Objects, Companions & Singletons
The object keyword: instant singletons
Sometimes you want exactly one instance of something for the whole app — a configuration holder, a logger. In Kotlin, object creates a singleton in one line; the language guarantees only one instance exists.
object AppConfig {
const val VERSION = "1.0.0"
var darkMode = false
fun toggleTheme() { darkMode = !darkMode }
}
// use it directly — no 'new'
println(AppConfig.VERSION)
AppConfig.toggleTheme()
Companion objects: “static” members
Kotlin has no static keyword.

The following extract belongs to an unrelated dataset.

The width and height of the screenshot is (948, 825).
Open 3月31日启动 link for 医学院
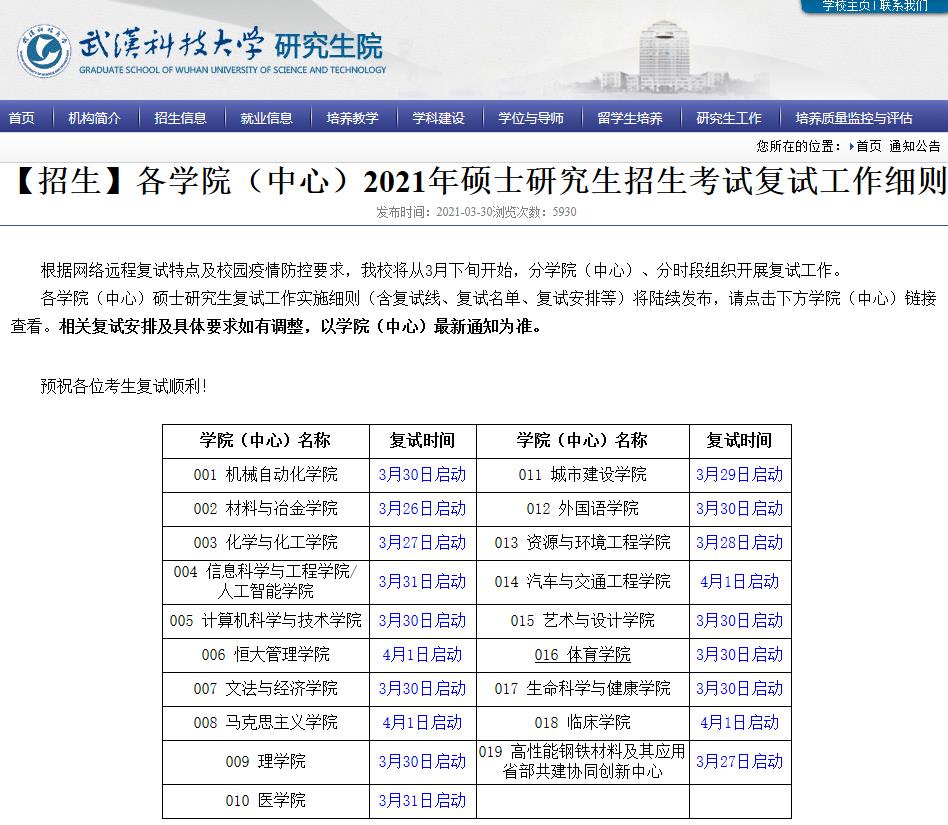(422, 801)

Instead, members that belong to the class itself (not an instance) go in a companion object — a great place for factory methods and constants.
class User private constructor(val name: String) {
companion object {
const val MAX_NAME_LENGTH = 30
fun create(name: String): User {
require(name.length <= MAX_NAME_LENGTH)
return User(name)
}
}
}
val u = User.create("Anand") // factory method
println(User.MAX_NAME_LENGTH)
Here the constructor is private, so the only way to build a User is through the controlled create factory — a common, clean pattern.
Anonymous objects
You can also create a one-off object on the spot, often to implement an interface (like a click listener):
val listener = object : Clickable {
override fun onClick() = println("clicked once")
}
object vs class
- class — a blueprint you instantiate many times.

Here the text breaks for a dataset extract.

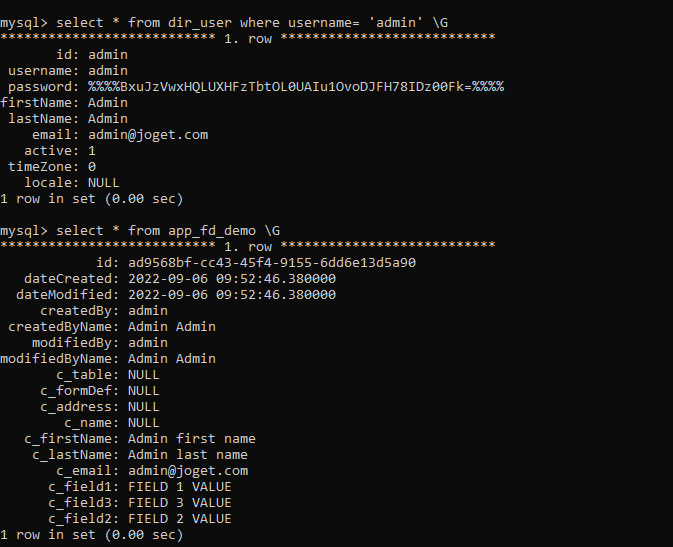Click the dateCreated timestamp value

pos(232,279)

- object — a single, ready-made instance (singleton).
- companion object — class-level members shared by all instances.
Common mistakes
- Storing lots of changing state in a global
object— singletons with mutable state can cause hard-to-trace bugs. In Android, prefer dependency injection. - Using a companion object for things that should be top-level functions.
Summary:objectgives you a one-line singleton;companion objectreplaces Java’s static members and is perfect for factory methods and constants.